> [EXERCISE REQUIREMENTS]:
What you need to produce is the complete listing, repeated exactly.

> [RECORDS SHOWN]:
= = = =

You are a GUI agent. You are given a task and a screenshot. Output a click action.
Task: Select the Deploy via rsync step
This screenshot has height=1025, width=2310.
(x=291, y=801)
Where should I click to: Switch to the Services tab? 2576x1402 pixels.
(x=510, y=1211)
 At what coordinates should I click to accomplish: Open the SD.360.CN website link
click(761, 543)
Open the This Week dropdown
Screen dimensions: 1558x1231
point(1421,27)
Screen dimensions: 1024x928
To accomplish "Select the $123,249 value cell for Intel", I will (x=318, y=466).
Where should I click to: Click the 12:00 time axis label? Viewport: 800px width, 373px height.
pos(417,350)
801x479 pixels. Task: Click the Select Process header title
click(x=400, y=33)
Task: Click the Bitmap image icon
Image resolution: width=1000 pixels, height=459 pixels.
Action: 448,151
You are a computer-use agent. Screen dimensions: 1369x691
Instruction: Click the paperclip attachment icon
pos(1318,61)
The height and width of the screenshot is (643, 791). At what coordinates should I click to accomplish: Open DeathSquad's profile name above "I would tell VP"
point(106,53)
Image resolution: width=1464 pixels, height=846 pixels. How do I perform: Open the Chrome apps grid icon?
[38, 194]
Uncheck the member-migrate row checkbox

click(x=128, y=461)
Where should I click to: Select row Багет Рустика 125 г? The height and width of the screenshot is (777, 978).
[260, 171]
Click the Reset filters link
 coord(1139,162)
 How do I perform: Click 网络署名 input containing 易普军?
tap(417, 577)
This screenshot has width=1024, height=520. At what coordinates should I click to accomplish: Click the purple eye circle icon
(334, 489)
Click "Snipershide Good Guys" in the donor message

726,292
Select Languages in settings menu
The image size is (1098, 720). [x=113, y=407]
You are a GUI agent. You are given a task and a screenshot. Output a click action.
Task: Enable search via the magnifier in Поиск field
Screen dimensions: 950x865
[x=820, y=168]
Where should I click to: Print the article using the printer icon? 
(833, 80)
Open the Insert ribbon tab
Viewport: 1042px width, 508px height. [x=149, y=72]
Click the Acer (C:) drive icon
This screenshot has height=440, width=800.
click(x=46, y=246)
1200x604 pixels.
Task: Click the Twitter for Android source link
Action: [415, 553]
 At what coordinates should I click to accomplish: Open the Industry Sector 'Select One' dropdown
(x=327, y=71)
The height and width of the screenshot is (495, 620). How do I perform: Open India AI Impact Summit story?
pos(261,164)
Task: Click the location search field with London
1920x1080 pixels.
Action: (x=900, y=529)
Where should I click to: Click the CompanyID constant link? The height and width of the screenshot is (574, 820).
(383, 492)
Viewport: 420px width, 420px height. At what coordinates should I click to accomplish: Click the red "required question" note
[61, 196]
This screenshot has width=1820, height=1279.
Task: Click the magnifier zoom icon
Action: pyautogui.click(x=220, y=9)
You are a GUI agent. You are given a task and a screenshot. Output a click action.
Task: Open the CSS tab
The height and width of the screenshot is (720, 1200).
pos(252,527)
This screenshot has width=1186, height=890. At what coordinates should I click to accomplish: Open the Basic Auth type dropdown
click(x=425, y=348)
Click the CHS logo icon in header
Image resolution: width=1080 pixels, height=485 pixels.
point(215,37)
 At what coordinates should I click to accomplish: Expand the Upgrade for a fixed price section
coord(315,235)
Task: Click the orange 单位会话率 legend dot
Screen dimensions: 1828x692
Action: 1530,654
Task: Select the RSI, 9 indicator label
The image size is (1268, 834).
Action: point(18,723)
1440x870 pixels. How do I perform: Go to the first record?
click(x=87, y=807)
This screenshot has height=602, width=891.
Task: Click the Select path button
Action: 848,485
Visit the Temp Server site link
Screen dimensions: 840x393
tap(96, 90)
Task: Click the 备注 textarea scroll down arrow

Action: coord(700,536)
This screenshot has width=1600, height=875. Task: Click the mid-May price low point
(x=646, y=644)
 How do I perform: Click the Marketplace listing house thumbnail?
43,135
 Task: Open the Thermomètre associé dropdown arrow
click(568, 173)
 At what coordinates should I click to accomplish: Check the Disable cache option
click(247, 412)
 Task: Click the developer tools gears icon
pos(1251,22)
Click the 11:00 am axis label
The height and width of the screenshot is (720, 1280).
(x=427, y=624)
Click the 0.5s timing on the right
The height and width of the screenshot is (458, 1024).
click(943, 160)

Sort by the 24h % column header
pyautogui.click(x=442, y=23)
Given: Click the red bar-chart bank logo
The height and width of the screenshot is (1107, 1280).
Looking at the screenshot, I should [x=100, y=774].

= = = =

> [TASK ANSWER]:
You are a GUI agent. You are given a task and a screenshot. Output a click action.
Task: Select the Deploy via rsync step
This screenshot has height=1025, width=2310.
(x=291, y=801)
Where should I click to: Switch to the Services tab? 2576x1402 pixels.
(x=510, y=1211)
 At what coordinates should I click to accomplish: Open the SD.360.CN website link
click(761, 543)
Open the This Week dropdown
Screen dimensions: 1558x1231
point(1421,27)
Screen dimensions: 1024x928
To accomplish "Select the $123,249 value cell for Intel", I will (x=318, y=466).
Where should I click to: Click the 12:00 time axis label? Viewport: 800px width, 373px height.
pos(417,350)
801x479 pixels. Task: Click the Select Process header title
click(x=400, y=33)
Task: Click the Bitmap image icon
Image resolution: width=1000 pixels, height=459 pixels.
Action: 448,151
You are a computer-use agent. Screen dimensions: 1369x691
Instruction: Click the paperclip attachment icon
pos(1318,61)
The height and width of the screenshot is (643, 791). At what coordinates should I click to accomplish: Open DeathSquad's profile name above "I would tell VP"
point(106,53)
Image resolution: width=1464 pixels, height=846 pixels. How do I perform: Open the Chrome apps grid icon?
[38, 194]
Uncheck the member-migrate row checkbox

click(x=128, y=461)
Where should I click to: Select row Багет Рустика 125 г? The height and width of the screenshot is (777, 978).
[260, 171]
Click the Reset filters link
 coord(1139,162)
 How do I perform: Click 网络署名 input containing 易普军?
tap(417, 577)
This screenshot has width=1024, height=520. At what coordinates should I click to accomplish: Click the purple eye circle icon
(334, 489)
Click "Snipershide Good Guys" in the donor message

726,292
Select Languages in settings menu
The image size is (1098, 720). [x=113, y=407]
You are a GUI agent. You are given a task and a screenshot. Output a click action.
Task: Enable search via the magnifier in Поиск field
Screen dimensions: 950x865
[x=820, y=168]
Where should I click to: Print the article using the printer icon? 
(833, 80)
Open the Insert ribbon tab
Viewport: 1042px width, 508px height. [x=149, y=72]
Click the Acer (C:) drive icon
This screenshot has height=440, width=800.
click(x=46, y=246)
1200x604 pixels.
Task: Click the Twitter for Android source link
Action: [415, 553]
 At what coordinates should I click to accomplish: Open the Industry Sector 'Select One' dropdown
(x=327, y=71)
The height and width of the screenshot is (495, 620). How do I perform: Open India AI Impact Summit story?
pos(261,164)
Task: Click the location search field with London
1920x1080 pixels.
Action: (x=900, y=529)
Where should I click to: Click the CompanyID constant link? The height and width of the screenshot is (574, 820).
(383, 492)
Viewport: 420px width, 420px height. At what coordinates should I click to accomplish: Click the red "required question" note
[61, 196]
This screenshot has width=1820, height=1279.
Task: Click the magnifier zoom icon
Action: pyautogui.click(x=220, y=9)
You are a GUI agent. You are given a task and a screenshot. Output a click action.
Task: Open the CSS tab
The height and width of the screenshot is (720, 1200).
pos(252,527)
This screenshot has width=1186, height=890. At what coordinates should I click to accomplish: Open the Basic Auth type dropdown
click(x=425, y=348)
Click the CHS logo icon in header
Image resolution: width=1080 pixels, height=485 pixels.
point(215,37)
 At what coordinates should I click to accomplish: Expand the Upgrade for a fixed price section
coord(315,235)
Task: Click the orange 单位会话率 legend dot
Screen dimensions: 1828x692
Action: 1530,654
Task: Select the RSI, 9 indicator label
The image size is (1268, 834).
Action: point(18,723)
1440x870 pixels. How do I perform: Go to the first record?
click(x=87, y=807)
This screenshot has height=602, width=891.
Task: Click the Select path button
Action: 848,485
Visit the Temp Server site link
Screen dimensions: 840x393
tap(96, 90)
Task: Click the 备注 textarea scroll down arrow

Action: coord(700,536)
This screenshot has width=1600, height=875. Task: Click the mid-May price low point
(x=646, y=644)
 How do I perform: Click the Marketplace listing house thumbnail?
43,135
 Task: Open the Thermomètre associé dropdown arrow
click(568, 173)
 At what coordinates should I click to accomplish: Check the Disable cache option
click(247, 412)
 Task: Click the developer tools gears icon
pos(1251,22)
Click the 11:00 am axis label
The height and width of the screenshot is (720, 1280).
(x=427, y=624)
Click the 0.5s timing on the right
The height and width of the screenshot is (458, 1024).
click(943, 160)

Sort by the 24h % column header
pyautogui.click(x=442, y=23)
Given: Click the red bar-chart bank logo
The height and width of the screenshot is (1107, 1280).
Looking at the screenshot, I should [x=100, y=774].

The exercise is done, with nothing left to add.